> [Study text]
== Segment start ==
Sun, Apr 08, 2018 - Page 15 News List

Fake meat might feed pets and fight climate change

By Larissa Zimberoff

Pua, right, a five-month-old French bulldog, inspects McKenzie, an eight-week-old golden retriever, at a news conference at the American Kennel Club headquarters in New York City on Wendesday last week.

Photo: AP

In the US’ food-obsessed landscape, the quickest route to a new idea is to look for something already being done — and then make it vegan. Wild Earth Inc, a start-up based in Berkeley, California, is doing that to pet food with lab-created proteins. Translated, that means fake meat for Fido.

The stakes are far from small potatoes. Sixty-eight percent of Americans own four-legged friends, 184 million dogs and cats to be precise. To feed this mass of tail-wagging companions, they spend almost US$30 billion annually. Pet food — predominantly animal-meat products — represents as much as 30 percent of all meat consumption in the US.

If US pets were to establish a sovereign nation, it would rank fifth in global meat consumption, according to a study by UCLA professor Gregory Okin.

This nation of pooches and kitties consumes about 19 percent as many calories as humans, but because their diets are higher in protein, their total animal-derived calorie intake amounts to about 33 percent that of humans.

“If you’re feeding your large dog the same as you, your dog is eating more meat than you are,” said Cailin Heinze, a Tufts faculty member and board-certified veterinary nutritionist.

Food consumption by dogs and cats is responsible for releasing up to 58 million tonnes of greenhouse gases every year. Developing fake meat for pets might help put a dent in that, as well as the use of water and land needed to breed all that livestock. In doing so, the industry might pave the way toward replacing all the real meat in your fridge, too.

As global human population approaches 8 billion, “the opportunity here is to create something that is safe and sustainable, ” Wild Earth co-founder Ron Shigeta said.

First, they are starting with your pets. With US$4 million in seed money, Wild Earth hopes to be the first pet food brand based on cellular agriculture. In 2013, Shigeta and co-founder Ryan Bethencourt started Berkeley Biolabs, followed by Indie Bio — a Bay Area synthetic biology accelerator — before getting into pet food, which, like products for human consumption, has tilted ever-more toward higher nutritional value.

The initial product Wild Earth plans to sell from its direct-to-consumer Web site is a koji-based dog treat.

That is a lucrative choice, apparently, as the American Pet Products Association said dogs are given more treats than any other pet species.

Market research firm Kerry Inc reported that 34 percent of new product development for pet food last year was in treats.

Bethencourt compared his company’s production of “clean” protein to that of sake, right down to using the same ingredient to fuel its protein growth.

Koji, a fungus, is the Japanese version of baker’s yeast. It grows rapidly inside tanks, along with sugar and nutrients, at the right balmy temperature.

The result is a plant-based protein with a close match to eggs or animal-based meat. Because koji is widely consumed by humans, it already has a “generally recognized as safe” designation. Wild Earth’s supply chain is simple — it uses only a handful of ingredients — and easily traceable.

“Now that millennials have officially taken the reins as the primary demographic of pet owners, they stand to further develop the humanization-of-pets trend,” association president Bob Vetere said in its annual pet survey.
== Segment end ==
> [Given information]
== Segment start ==
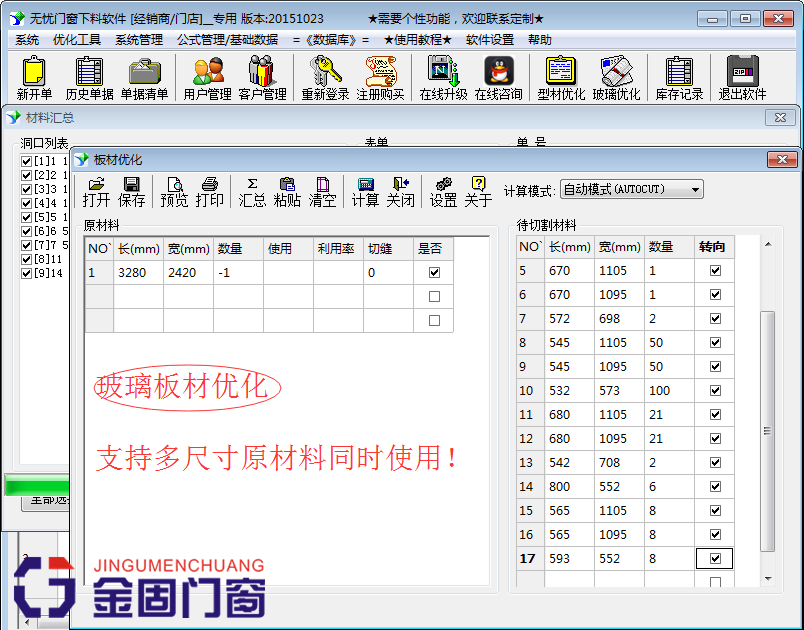Click the 关闭 close button
This screenshot has width=804, height=630.
402,190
== Segment end ==
> [Problem description]
In the article on fake meat for pets, what is the first product Wild Earth plans to sell? Please answer in one sentence.

> [Final answer]
Wild Earth's first product is a koji-based dog treat, sold from its direct-to-consumer website.